The Terme di Caracalla, or ‘baths of Caracalla’ are the only legacy in Rome of this little known and little lamented emperors. This beautiful site inspired Shelley to write one of his major works, and has latterly become a marvellously atmospheric venue for al fresco opera.

Caracalla was one of the lesser Roman emperors, and little missed after his premature death in 217AD at the age of just 31. Proclaimed joint emperor with his brother at the age of 25, upon the sudden death of his father, the Emperor Septimius Severus, he promptly had his sibling murdered and assumed sole power.

Having killed Publius Septimius Antoninius Geta, he then worked his way through his brother’s supporters. His dictatorial grip on power was assisted by his support within the army. His father had told him to ‘mind the soldiers and ignore everyone else’, and the wily Caracalla boosted legionaries’ pay (though he did so by debasing the silver content in Roman coins by 25 per cent).

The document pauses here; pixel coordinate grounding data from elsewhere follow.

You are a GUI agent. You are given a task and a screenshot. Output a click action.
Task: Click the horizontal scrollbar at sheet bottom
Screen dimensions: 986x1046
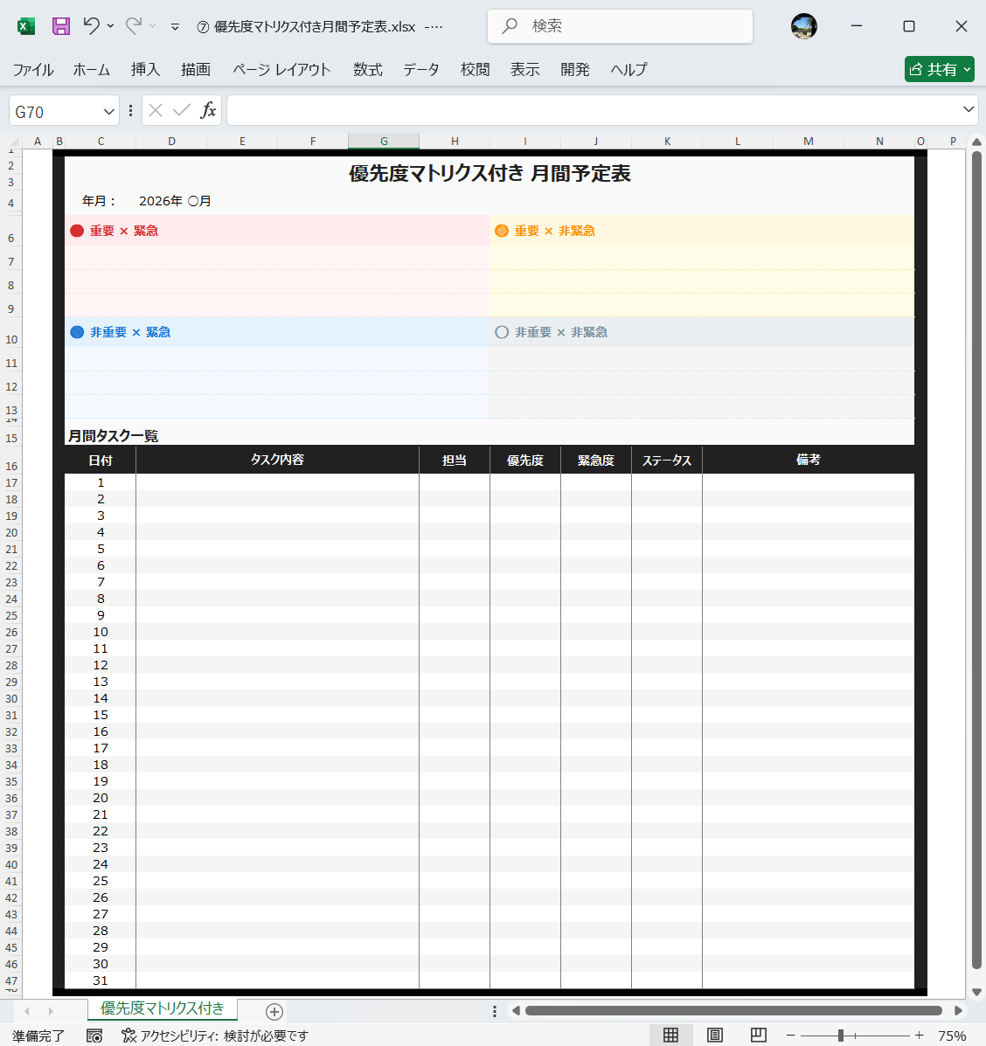(734, 1010)
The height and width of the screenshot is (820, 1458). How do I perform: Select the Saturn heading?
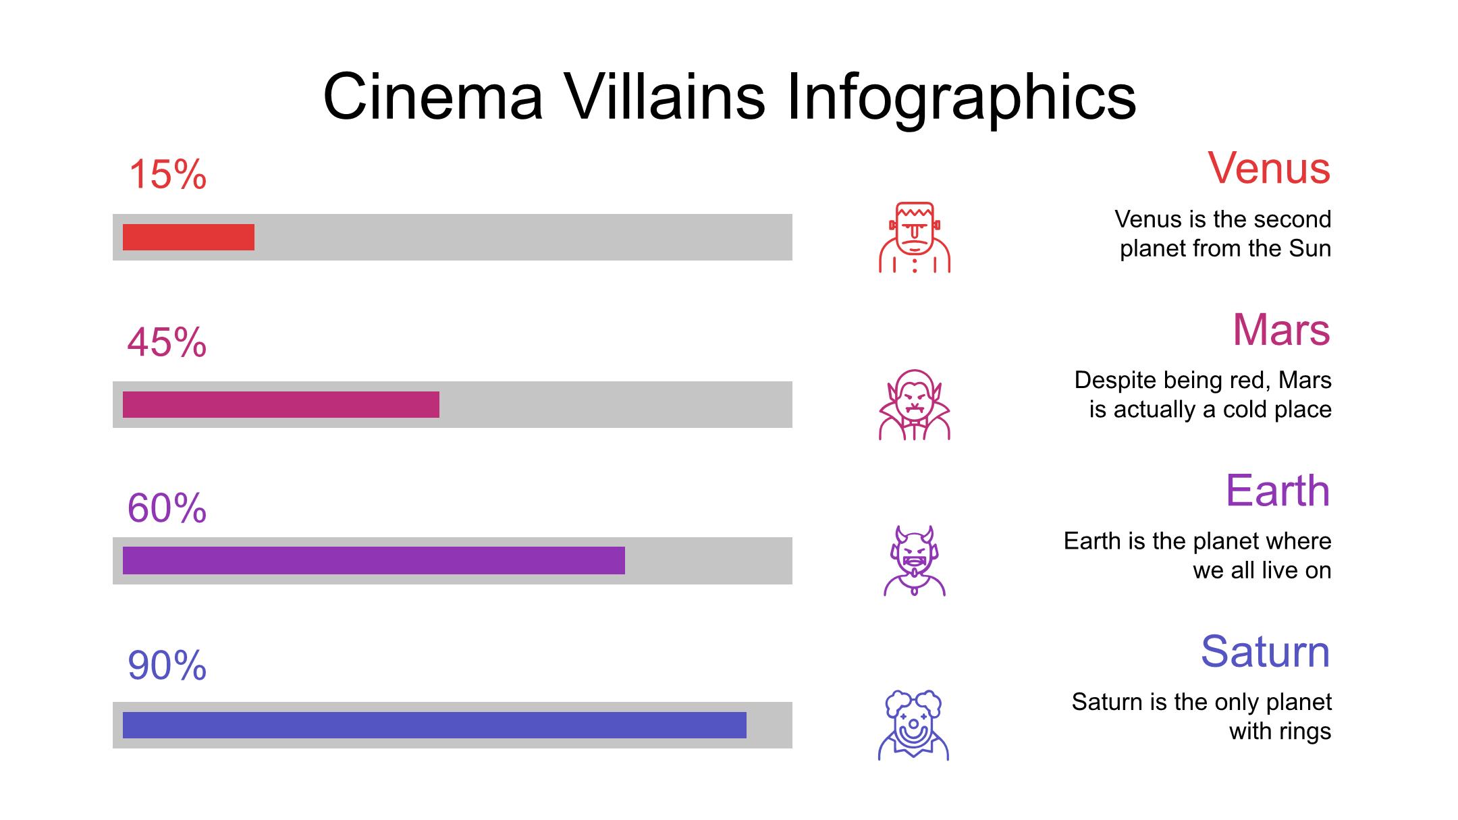click(1266, 652)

The emperor was mocked for his pretensions and cowardice, fleeing a sea battle with the Britons. His response was brutal, on one occasion slaughtering 20,000 citizens of Alexandria, because the city hosted a satire pricking the emperor’s claims. By the end even the army had had enough, and Caracalla was assassinated while on a campaign in Turkey. His assassin was one of his closest attendants, and his replacement Marcrinus … head of the Praetorian Guard. The army had turned on their protector.

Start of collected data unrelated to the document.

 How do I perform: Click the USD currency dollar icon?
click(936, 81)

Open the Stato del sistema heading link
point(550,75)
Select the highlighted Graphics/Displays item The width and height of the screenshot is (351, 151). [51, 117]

But Caracalla did build the public baths (or thermae) in Rome, a valuable centre of social interaction (as well as public hygiene). The baths were raised between 212 and 216 AD, and have become a popular tourist attraction by virtue of their excellent state of preservation. You have to exercise your imagination with the ruins in the Forum, but the Baths of Caracalla give an excellent sense of the scale and grandeur of the Roman public buildings.

The social function of the thermae is evidenced by the fact that the complex of buildings had a public library within the complex — with one building for Greek language texts and one for Latin language texts, as was the custom.

The baths have inspired a succession of creative talents in recent centuries. In 1819, Percy Shelley was moved to write Prometheus Unbound after a trip to the Baths of Caracalla. And In the early twentieth century, the design of the baths was employed by the architect Charles McKim as his inspiration in the design of Pennsylvania Station in New York City.